Blog Subscription via Follow.it

November 15, 2013

Gurlitt Art Collection, Munich: Artworks posted on the Lost Art Internet Database

To get to the list of artworks of the Gurlitt Collection posted on www.Lostart.de, go to the left-hand side of the website, and click on "Schwabinger Kunstfund" (thank you, Martin Terraszas, for the instructions). I had a difficult time searching for the information because I was looking for "Gurlitt", not for an art collection named after the district where Cornelius Gurlitt resided.

According to my Google Translation of the introduction:
In spring 2012, an extensive art collection was confiscated in Munich. As part of the subsequent research was a first, time-consuming step is to identify the seized paintings. 

Less confiscated items that are clearly not related to the so-called "degenerate art" or "Nazi-looted art," were and are about 970 works to check. Approx. 380 of these works could be assigned to the Beschlagnahmegut the so-called "degenerate art", ie objects that were confiscated in 1937 by the Nazis as part of the so-called "degenerate art action". 

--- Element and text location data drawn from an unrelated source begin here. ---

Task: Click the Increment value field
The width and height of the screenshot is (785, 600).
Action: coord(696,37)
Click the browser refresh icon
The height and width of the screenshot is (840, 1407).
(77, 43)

In view of the further work is to assess in particular whether they are those in which a Nazi-confiscated by (so-called "Nazi-looted art") is present. Against this background, a study on such a Nazi-related withdrawal was started out at about 590 works. 

In doing so far resulted in the following 25 properties reasonable suspicion of Nazi-related withdrawal:
Each of the 25 images of the artworks includes a title, an artist, a description, and any provenance information. For example, the Marc Chagall Allegorical Scene is undated, a painting, 48 cm tall and 36 cm wide, gouache: paper mounted on cardboard; signed. Provenance information is "Riga/Latvia?"